When any problem arose, I tended to blame my wife. I believed she was the cause of our problems, so I rationalized doing anything I wanted, including looking for a new partner. I didn’t feel my wife had the right to complain about my behavior because I provided for the financial needs of our family.
One day in February, there was a knock on our door in Tacloban, Leyte, Philippines. When I looked out the window I saw two strangers—young women wearing name tags. I recognized them as Latter-day Saint missionaries. Looking for an opportunity to debate, I had them enter. When I asked them to sit down, I was ready for battle. I was determined they would leave disappointed, so I presented a false front. I pretended to be attentive so I would be prepared to deliver my arguments most effectively. But when it was my turn to speak, I found there was nothing to argue about. I could only agree with what the sisters had said.

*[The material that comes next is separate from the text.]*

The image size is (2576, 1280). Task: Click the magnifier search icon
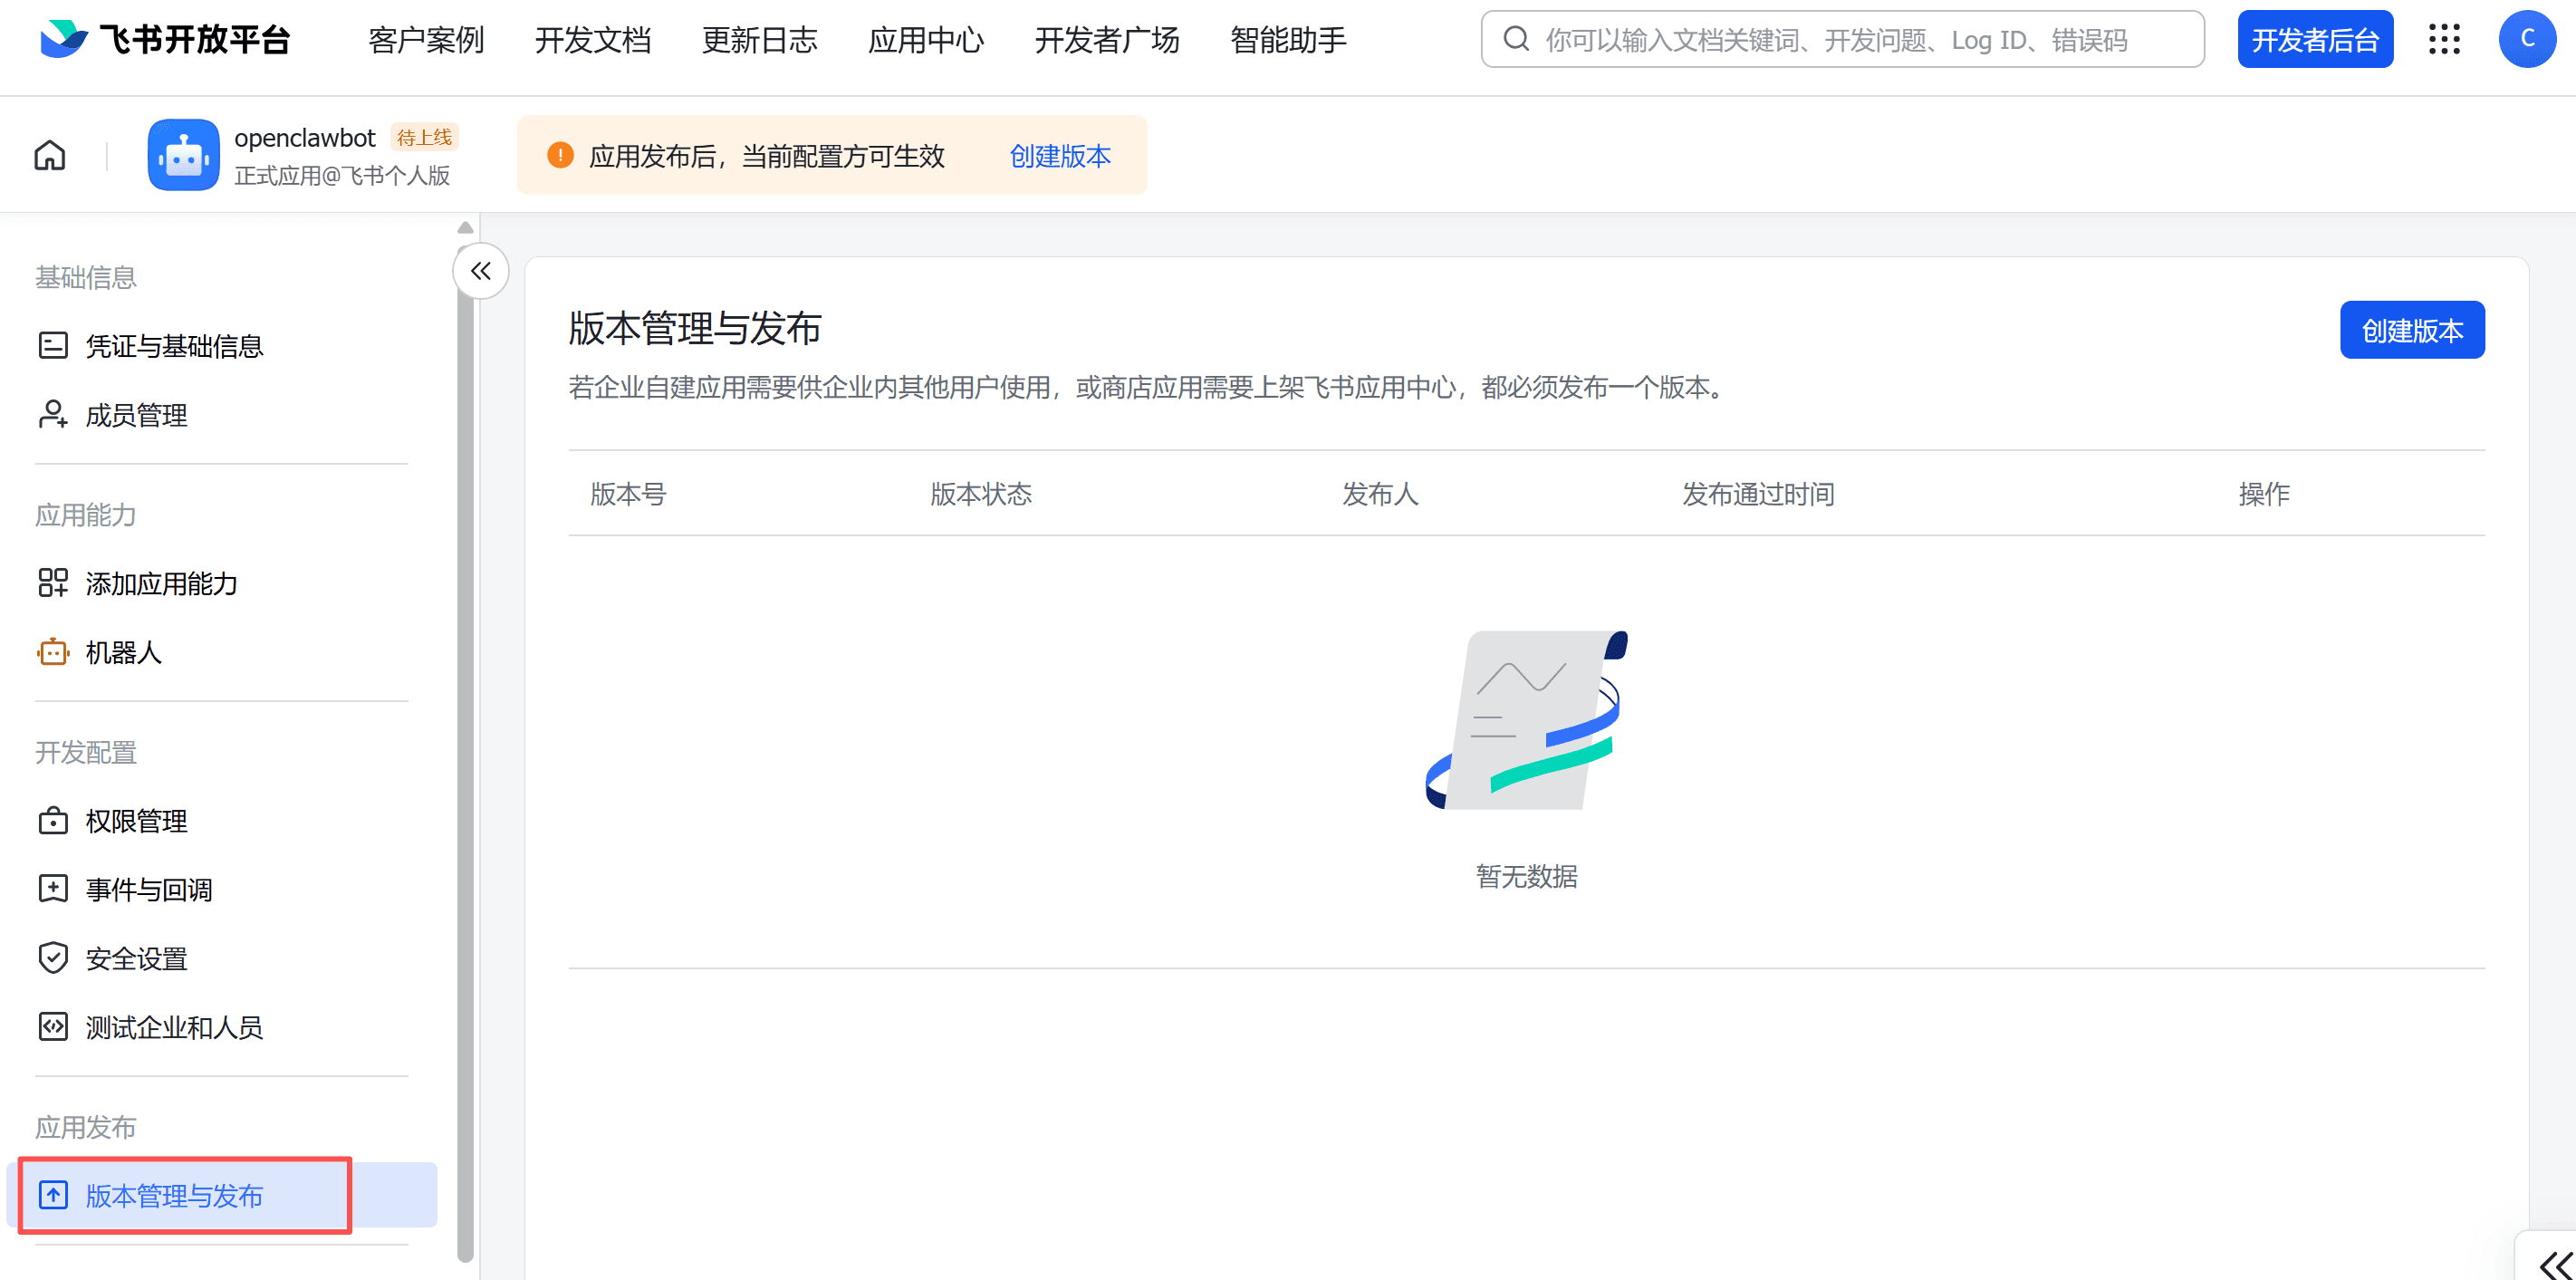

The sisters wanted to set up another meeting, and I agreed. When they left, the peace I had enjoyed disappeared, and soon my negative feelings started to return. I dreaded the prospect of meeting with the missionaries. But I kept the appointment, and, with each succeeding visit, I rediscovered values and truths I had discarded in my vain pursuit of success. Each time they left our home, the peace I felt would last longer, and soon I found myself looking forward to their visits.

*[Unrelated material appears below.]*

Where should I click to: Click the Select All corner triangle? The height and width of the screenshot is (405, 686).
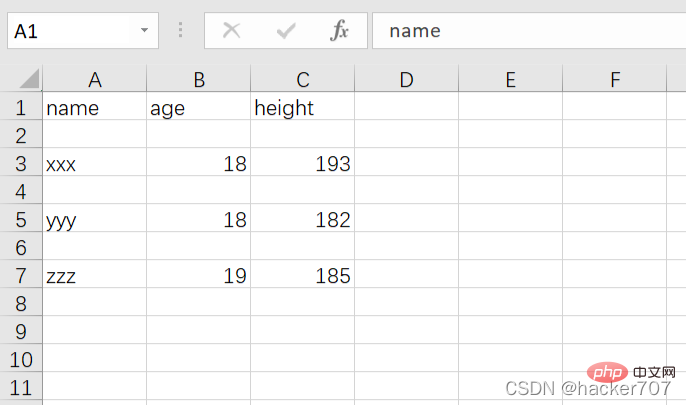point(29,79)
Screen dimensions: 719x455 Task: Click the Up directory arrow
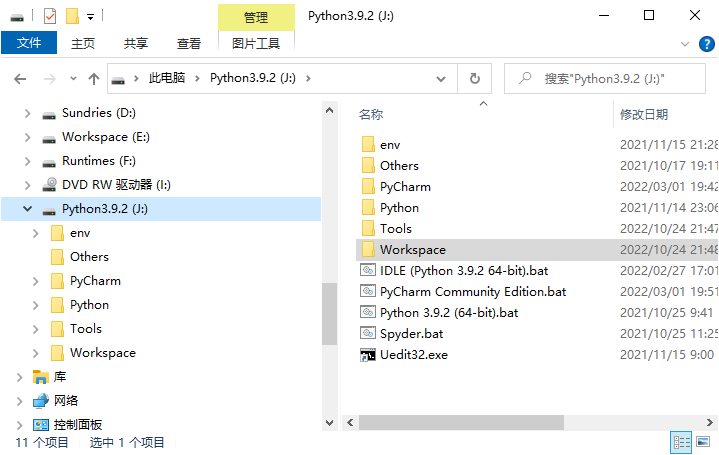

The missionaries’ teachings, the scriptures, and the reading material they left behind were microscopes with which I began to examine the minute details of my life. I found that I had been scrutinizing only half of my marriage—my wife’s half—and I had chosen to see only the bad in it. With the new opportunity to view my life in the light of Jesus Christ’s teachings, I began to see more clearly the other half of my marriage—my half—and found it in even worse condition.
The proclamation on the family states, “Happiness in family life is most likely to be achieved when founded upon the teachings of the Lord Jesus Christ” (Liahona, October 1998, 24). I rejoice and thank the Lord for giving me the chance to repent. I also thank Him for these sisters who willingly became His instruments so that through our accepting the gospel and living its teachings my family might become like a lake—calm and peaceful throughout, not just on the surface.
Consider the following questions and suggestions to help apply this article in family home evening, in a lesson at church, or in your personal life:
Would you feel comfortable having Jesus Christ observe your family’s interactions? What can you do differently?
What principles of the gospel could help improve your relationships with family members and others? Choose one to work on this week.
Read the proclamation on the family in family home evening and discuss ways to strengthen your relationships. (See “The Family: A Proclamation to the World,” Liahona, October 1998, 24.)